# REQUIRED WORK
(a) Summarize the court opinion on the father's appeal in two sentences.
(b) In the court opinion on the father's appeal, what did the apartment manager see in the home?
(c) Go on with the court opinion on the father's appeal, picking up after its last sentence.

# PASSAGE SHOWN
<<<<
Opinion
24-1542
01-09-2025
IN THE INTEREST OF J.S., Minor Child, J.S., Father, Appellant.
Cathleen J. Siebrecht of Siebrecht Law Firm, Pleasant Hill, for appellant father. Brenna Bird, Attorney General, and Michelle R. Becker, Assistant Attorney General, for appellee State. Erin E. Romar of Youth Law Center, Des Moines, attorney and guardian ad litem for minor child.
Appeal from the Iowa District Court for Polk County, Lynn Poschner, Judge.
A father appeals the termination of parental rights to his child. AFFIRMED.
Cathleen J. Siebrecht of Siebrecht Law Firm, Pleasant Hill, for appellant father.
Brenna Bird, Attorney General, and Michelle R. Becker, Assistant Attorney General, for appellee State.
Erin E. Romar of Youth Law Center, Des Moines, attorney and guardian ad litem for minor child.
Considered by Greer, P.J., and Buller and Langholz, JJ.
BULLER, JUDGE.
The father appeals termination of his parental rights to J.S. (born 2019). His petition on appeal contains one adequately developed claim, concerning denial of his request for additional time. We agree with the juvenile court that the father did not carry his burden to prove he could resume custody and care of the child within six months based on the speculative nature of his parole and placement in a supervised-living facility, his poor track record of safety and sobriety, and the child's need for permanency.
Background Facts and Proceedings.
The child came to the attention of the Iowa Department of Health and Human Services (HHS) while living with the mother (whose rights are not at issue in this appeal). To make a long story short, the family has a lengthy history with HHS, and most recently came to the department's attention when an apartment manager saw marijuana and paraphernalia in the home. The home was also "infested" with mice and roaches. The child and a sibling were adjudicated in need of assistance.
>>>>
# STORED DATA
<<<<
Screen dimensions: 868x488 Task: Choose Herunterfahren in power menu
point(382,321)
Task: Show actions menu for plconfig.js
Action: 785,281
>>>>
# REPLIES
(a) A father appeals the termination of his parental rights to J.S., with his one adequately developed claim concerning the denial of his request for additional time, and the court affirms because he did not prove he could resume custody and care of the child within six months. The child came to the attention of the Iowa Department of Health and Human Services while living with the mother, after an apartment manager saw marijuana and paraphernalia in a home that was also infested with mice and roaches.

(b) The apartment manager saw marijuana and paraphernalia.

(c)
The father has been incarcerated throughout the entirety of the juvenile proceedings. His problems with substance abuse and violence date back twenty-five years. In 2019, a child-abuse report was founded against him for using methamphetamine in the home and leaving the child's sibling unattended in a parking lot. The father has been imprisoned a total of six times, and his criminal history includes drug charges, violation of protective orders, domestic violence, non-domestic assault, burglary, theft, interference with official acts, harassment of a public official or employee, and strangulation. In the father's words, he had been convicted of domestic-abuse offenses "quite a few" times, and some of these were directed at the mother. He had completed batterer's education (now known as the Iowa Domestic Abuse Program-IDAP) four times and gone on to offend again each time. At trial, he described engaging with additional programming and treatment while incarcerated.
HHS and social workers arranged virtual and in-person visits between the father and the child, but not as often as the father or HHS hoped. The record is not entirely clear on why, but it seems part of the blame lies with scheduling at the prison and part with the father using half of his available in-person visit times to see his girlfriend instead of the child. When visits were scheduled, the father attended; he also sent the child letters and pictures. But HHS expressed some concerns that the father's emotional volatility during visits was not good for the child and led to negative behaviors.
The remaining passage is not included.